[Extracted data entries]
============

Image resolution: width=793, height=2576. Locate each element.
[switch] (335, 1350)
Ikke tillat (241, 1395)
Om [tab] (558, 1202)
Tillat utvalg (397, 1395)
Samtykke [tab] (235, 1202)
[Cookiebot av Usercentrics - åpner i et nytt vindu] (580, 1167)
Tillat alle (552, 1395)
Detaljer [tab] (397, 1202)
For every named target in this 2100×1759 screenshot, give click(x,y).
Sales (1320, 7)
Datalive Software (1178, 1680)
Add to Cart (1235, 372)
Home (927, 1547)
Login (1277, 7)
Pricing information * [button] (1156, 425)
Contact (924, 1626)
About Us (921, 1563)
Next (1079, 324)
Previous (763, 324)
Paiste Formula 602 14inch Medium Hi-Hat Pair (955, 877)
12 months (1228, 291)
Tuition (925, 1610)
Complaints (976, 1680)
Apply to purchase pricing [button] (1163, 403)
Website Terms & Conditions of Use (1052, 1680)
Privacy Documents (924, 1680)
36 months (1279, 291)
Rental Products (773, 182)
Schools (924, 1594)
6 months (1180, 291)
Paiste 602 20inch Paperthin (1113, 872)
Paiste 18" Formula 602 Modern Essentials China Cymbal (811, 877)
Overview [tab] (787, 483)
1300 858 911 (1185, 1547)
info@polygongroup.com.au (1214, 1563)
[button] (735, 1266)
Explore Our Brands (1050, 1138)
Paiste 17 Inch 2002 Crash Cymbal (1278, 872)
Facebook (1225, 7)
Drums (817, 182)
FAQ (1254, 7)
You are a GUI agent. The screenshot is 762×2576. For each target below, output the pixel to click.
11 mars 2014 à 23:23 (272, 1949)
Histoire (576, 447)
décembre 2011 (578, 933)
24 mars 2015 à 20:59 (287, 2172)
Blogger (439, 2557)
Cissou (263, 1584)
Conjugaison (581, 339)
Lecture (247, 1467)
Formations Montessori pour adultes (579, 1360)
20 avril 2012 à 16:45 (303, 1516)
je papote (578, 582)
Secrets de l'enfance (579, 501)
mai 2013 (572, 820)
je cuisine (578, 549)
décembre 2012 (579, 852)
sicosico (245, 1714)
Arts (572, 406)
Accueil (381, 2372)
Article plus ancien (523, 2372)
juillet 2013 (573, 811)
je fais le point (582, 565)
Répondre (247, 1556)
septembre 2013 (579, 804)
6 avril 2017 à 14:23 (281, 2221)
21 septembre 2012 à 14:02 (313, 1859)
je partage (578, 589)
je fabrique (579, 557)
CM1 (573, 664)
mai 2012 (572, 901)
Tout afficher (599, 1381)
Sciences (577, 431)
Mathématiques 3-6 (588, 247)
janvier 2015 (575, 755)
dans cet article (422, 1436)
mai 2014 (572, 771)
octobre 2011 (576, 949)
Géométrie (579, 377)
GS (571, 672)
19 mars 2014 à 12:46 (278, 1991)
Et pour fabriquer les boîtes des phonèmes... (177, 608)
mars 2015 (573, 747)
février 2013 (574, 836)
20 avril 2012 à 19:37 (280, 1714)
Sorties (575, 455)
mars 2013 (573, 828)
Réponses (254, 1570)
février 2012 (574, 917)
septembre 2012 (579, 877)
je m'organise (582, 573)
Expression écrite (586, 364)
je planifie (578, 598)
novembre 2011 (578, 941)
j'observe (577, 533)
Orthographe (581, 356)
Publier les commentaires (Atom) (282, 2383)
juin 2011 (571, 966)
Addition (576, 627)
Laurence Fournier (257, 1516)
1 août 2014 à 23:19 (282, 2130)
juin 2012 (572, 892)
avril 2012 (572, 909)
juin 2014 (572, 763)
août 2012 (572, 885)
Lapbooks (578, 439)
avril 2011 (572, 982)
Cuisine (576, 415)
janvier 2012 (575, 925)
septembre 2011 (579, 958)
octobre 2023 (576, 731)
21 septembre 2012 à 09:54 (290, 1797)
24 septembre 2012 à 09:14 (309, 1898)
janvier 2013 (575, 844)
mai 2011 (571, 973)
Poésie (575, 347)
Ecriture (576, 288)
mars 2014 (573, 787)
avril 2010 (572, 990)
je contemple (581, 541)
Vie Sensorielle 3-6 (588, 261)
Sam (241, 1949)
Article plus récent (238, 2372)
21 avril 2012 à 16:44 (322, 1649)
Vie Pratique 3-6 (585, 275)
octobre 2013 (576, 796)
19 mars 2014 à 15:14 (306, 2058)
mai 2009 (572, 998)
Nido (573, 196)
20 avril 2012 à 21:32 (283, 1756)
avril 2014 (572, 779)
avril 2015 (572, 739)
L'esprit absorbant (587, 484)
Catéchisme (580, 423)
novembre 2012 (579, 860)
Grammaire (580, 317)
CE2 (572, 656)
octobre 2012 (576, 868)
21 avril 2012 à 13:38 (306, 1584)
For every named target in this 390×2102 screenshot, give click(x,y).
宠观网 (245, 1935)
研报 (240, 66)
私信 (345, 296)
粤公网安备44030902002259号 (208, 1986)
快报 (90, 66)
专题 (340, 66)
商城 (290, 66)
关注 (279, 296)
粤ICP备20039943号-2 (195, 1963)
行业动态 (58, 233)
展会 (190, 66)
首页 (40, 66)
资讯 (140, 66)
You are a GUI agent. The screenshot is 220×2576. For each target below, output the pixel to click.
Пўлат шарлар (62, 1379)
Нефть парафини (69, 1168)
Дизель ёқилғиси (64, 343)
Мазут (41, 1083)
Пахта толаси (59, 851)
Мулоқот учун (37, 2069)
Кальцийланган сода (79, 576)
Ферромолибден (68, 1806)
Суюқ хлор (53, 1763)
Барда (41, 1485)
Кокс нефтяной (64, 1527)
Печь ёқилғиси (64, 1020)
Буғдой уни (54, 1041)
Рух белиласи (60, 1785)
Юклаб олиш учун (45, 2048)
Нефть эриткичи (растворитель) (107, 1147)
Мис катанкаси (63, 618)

============

**Task objective**
Each record above should be repeated exactly.

**Response to the task**
Image resolution: width=793, height=2576. Locate each element.
[switch] (335, 1350)
Ikke tillat (241, 1395)
Om [tab] (558, 1202)
Tillat utvalg (397, 1395)
Samtykke [tab] (235, 1202)
[Cookiebot av Usercentrics - åpner i et nytt vindu] (580, 1167)
Tillat alle (552, 1395)
Detaljer [tab] (397, 1202)
For every named target in this 2100×1759 screenshot, give click(x,y).
Sales (1320, 7)
Datalive Software (1178, 1680)
Add to Cart (1235, 372)
Home (927, 1547)
Login (1277, 7)
Pricing information * [button] (1156, 425)
Contact (924, 1626)
About Us (921, 1563)
Next (1079, 324)
Previous (763, 324)
Paiste Formula 602 14inch Medium Hi-Hat Pair (955, 877)
12 months (1228, 291)
Tuition (925, 1610)
Complaints (976, 1680)
Apply to purchase pricing [button] (1163, 403)
Website Terms & Conditions of Use (1052, 1680)
Privacy Documents (924, 1680)
36 months (1279, 291)
Rental Products (773, 182)
Schools (924, 1594)
6 months (1180, 291)
Paiste 602 20inch Paperthin (1113, 872)
Paiste 18" Formula 602 Modern Essentials China Cymbal (811, 877)
Overview [tab] (787, 483)
1300 858 911 (1185, 1547)
info@polygongroup.com.au (1214, 1563)
[button] (735, 1266)
Explore Our Brands (1050, 1138)
Paiste 17 Inch 2002 Crash Cymbal (1278, 872)
Facebook (1225, 7)
Drums (817, 182)
FAQ (1254, 7)
You are a GUI agent. The screenshot is 762×2576. For each target below, output the pixel to click.
11 mars 2014 à 23:23 (272, 1949)
Histoire (576, 447)
décembre 2011 (578, 933)
24 mars 2015 à 20:59 (287, 2172)
Blogger (439, 2557)
Cissou (263, 1584)
Conjugaison (581, 339)
Lecture (247, 1467)
Formations Montessori pour adultes (579, 1360)
20 avril 2012 à 16:45 (303, 1516)
je papote (578, 582)
Secrets de l'enfance (579, 501)
mai 2013 (572, 820)
je cuisine (578, 549)
décembre 2012 (579, 852)
sicosico (245, 1714)
Arts (572, 406)
Accueil (381, 2372)
Article plus ancien (523, 2372)
juillet 2013 (573, 811)
je fais le point (582, 565)
Répondre (247, 1556)
septembre 2013 (579, 804)
6 avril 2017 à 14:23 (281, 2221)
21 septembre 2012 à 14:02 (313, 1859)
je partage (578, 589)
je fabrique (579, 557)
CM1 (573, 664)
mai 2012 (572, 901)
Tout afficher (599, 1381)
Sciences (577, 431)
Mathématiques 3-6 (588, 247)
janvier 2015 (575, 755)
dans cet article (422, 1436)
mai 2014 (572, 771)
octobre 2011 (576, 949)
Géométrie (579, 377)
GS (571, 672)
19 mars 2014 à 12:46 (278, 1991)
Et pour fabriquer les boîtes des phonèmes... (177, 608)
mars 2015 (573, 747)
février 2013 (574, 836)
20 avril 2012 à 19:37 (280, 1714)
Sorties (575, 455)
mars 2013 (573, 828)
Réponses (254, 1570)
février 2012 (574, 917)
septembre 2012 (579, 877)
je m'organise (582, 573)
Expression écrite (586, 364)
je planifie (578, 598)
novembre 2011 (578, 941)
j'observe (577, 533)
Orthographe (581, 356)
Publier les commentaires (Atom) (282, 2383)
juin 2011 (571, 966)
Addition (576, 627)
Laurence Fournier (257, 1516)
1 août 2014 à 23:19 (282, 2130)
juin 2012 (572, 892)
avril 2012 (572, 909)
juin 2014 (572, 763)
août 2012 (572, 885)
Lapbooks (578, 439)
avril 2011 (572, 982)
Cuisine (576, 415)
janvier 2012 (575, 925)
septembre 2011 (579, 958)
octobre 2023 (576, 731)
21 septembre 2012 à 09:54 (290, 1797)
24 septembre 2012 à 09:14 (309, 1898)
janvier 2013 (575, 844)
mai 2011 (571, 973)
Poésie (575, 347)
Ecriture (576, 288)
mars 2014 (573, 787)
avril 2010 (572, 990)
je contemple (581, 541)
Vie Sensorielle 3-6 (588, 261)
Sam (241, 1949)
Article plus récent (238, 2372)
21 avril 2012 à 16:44 (322, 1649)
Vie Pratique 3-6 (585, 275)
octobre 2013 (576, 796)
19 mars 2014 à 15:14 (306, 2058)
mai 2009 (572, 998)
Nido (573, 196)
20 avril 2012 à 21:32 (283, 1756)
avril 2014 (572, 779)
avril 2015 (572, 739)
L'esprit absorbant (587, 484)
Catéchisme (580, 423)
novembre 2012 (579, 860)
Grammaire (580, 317)
CE2 (572, 656)
octobre 2012 (576, 868)
21 avril 2012 à 13:38 (306, 1584)
For every named target in this 390×2102 screenshot, give click(x,y).
宠观网 (245, 1935)
研报 (240, 66)
私信 (345, 296)
粤公网安备44030902002259号 (208, 1986)
快报 (90, 66)
专题 (340, 66)
商城 (290, 66)
关注 (279, 296)
粤ICP备20039943号-2 (195, 1963)
行业动态 (58, 233)
展会 (190, 66)
首页 (40, 66)
资讯 (140, 66)
You are a GUI agent. The screenshot is 220×2576. For each target below, output the pixel to click.
Пўлат шарлар (62, 1379)
Нефть парафини (69, 1168)
Дизель ёқилғиси (64, 343)
Мазут (41, 1083)
Пахта толаси (59, 851)
Мулоқот учун (37, 2069)
Кальцийланган сода (79, 576)
Ферромолибден (68, 1806)
Суюқ хлор (53, 1763)
Барда (41, 1485)
Кокс нефтяной (64, 1527)
Печь ёқилғиси (64, 1020)
Буғдой уни (54, 1041)
Рух белиласи (60, 1785)
Юклаб олиш учун (45, 2048)
Нефть эриткичи (растворитель) (107, 1147)
Мис катанкаси (63, 618)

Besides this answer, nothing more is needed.